Single-serve baked oats with blueberries and maple; warm, filling breakfast easy to prep and bake.

# What You'll Need:

→ Base

01 - 1/2 cup rolled oats
02 - 1/2 cup milk (dairy or plant-based)
03 - 1 small ripe banana, mashed
04 - 1 tablespoon maple syrup
05 - 1/2 teaspoon vanilla extract
06 - 1/4 teaspoon baking powder
07 - Pinch of salt

→ Add-ins

08 - 1/3 cup fresh or frozen blueberries

→ Optional Toppings

09 - 1 teaspoon chopped nuts (almonds or walnuts), optional
10 - Extra maple syrup, for drizzling, optional

# Method:

01 - Heat the oven to 350°F and lightly grease an 8-oz oven-safe ramekin or small baking dish.
02 - In a mixing bowl, mash the banana with a fork, then add the milk, maple syrup and vanilla; stir to combine.

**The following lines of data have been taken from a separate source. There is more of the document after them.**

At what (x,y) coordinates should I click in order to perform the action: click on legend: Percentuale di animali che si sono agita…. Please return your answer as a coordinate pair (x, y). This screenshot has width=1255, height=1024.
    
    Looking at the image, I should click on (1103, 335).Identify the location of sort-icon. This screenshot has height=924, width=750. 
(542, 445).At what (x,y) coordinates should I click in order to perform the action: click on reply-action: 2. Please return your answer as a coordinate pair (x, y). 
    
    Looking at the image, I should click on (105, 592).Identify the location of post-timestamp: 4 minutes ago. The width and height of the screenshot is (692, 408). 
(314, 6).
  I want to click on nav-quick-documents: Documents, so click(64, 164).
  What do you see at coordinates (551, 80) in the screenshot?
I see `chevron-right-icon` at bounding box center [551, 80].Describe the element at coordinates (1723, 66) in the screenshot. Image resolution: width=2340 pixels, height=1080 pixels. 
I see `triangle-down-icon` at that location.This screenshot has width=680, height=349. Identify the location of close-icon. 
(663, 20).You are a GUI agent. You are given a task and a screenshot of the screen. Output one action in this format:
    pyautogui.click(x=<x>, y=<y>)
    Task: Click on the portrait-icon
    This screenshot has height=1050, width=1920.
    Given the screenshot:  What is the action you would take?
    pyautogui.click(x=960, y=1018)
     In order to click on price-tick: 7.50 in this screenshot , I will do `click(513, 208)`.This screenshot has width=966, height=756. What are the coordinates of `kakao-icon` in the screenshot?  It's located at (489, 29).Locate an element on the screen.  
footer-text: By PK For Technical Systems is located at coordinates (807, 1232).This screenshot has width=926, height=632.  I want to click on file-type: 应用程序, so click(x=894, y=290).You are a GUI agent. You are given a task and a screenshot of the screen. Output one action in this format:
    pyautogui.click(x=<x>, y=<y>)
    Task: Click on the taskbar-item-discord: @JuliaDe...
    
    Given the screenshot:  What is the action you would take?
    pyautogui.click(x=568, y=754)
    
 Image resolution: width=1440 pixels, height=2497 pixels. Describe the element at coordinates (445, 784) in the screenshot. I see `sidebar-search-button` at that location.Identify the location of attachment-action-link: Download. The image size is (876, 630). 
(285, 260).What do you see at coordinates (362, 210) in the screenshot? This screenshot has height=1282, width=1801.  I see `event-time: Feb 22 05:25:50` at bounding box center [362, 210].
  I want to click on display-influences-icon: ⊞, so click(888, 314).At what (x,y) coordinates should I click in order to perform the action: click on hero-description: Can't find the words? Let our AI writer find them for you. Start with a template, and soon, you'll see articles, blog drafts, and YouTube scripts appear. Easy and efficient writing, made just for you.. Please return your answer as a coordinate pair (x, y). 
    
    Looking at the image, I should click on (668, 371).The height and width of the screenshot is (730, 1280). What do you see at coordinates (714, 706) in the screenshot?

Add the rolled oats, baking powder and salt, and mix until evenly hydrated.
03 - Gently fold most of the blueberries into the oat mixture, reserving a few for the surface.
04 - Spoon the mixture into the prepared ramekin, smooth the top and scatter the reserved blueberries and optional chopped nuts over the surface.
05 - Bake for 22 to 25 minutes, or until the center is set and the top has a light golden hue.
06 - Let the baked oats rest for a few minutes, then finish with a drizzle of maple syrup if desired and serve warm.

# Expert Advice:

01 -
  • Baked oats have a cake-like texture that feels like dessert but is wholesome enough for breakfast.
  • You can toss everything together in minutes and let the oven do its magic—perfect for lazy mornings.
02 -
  • If you skip greasing the ramekin, you’ll end up chiseling your oats out with a spoon—trust me on this one.
  • Swapping banana for applesauce gives a lighter taste and lets the blueberry zing shine through.
03 -
  • Mix the base ingredients the night before for even deeper flavors and a silkier texture.
  • Adding a pinch more salt than you think brings out the natural sweetness and makes the blueberries pop.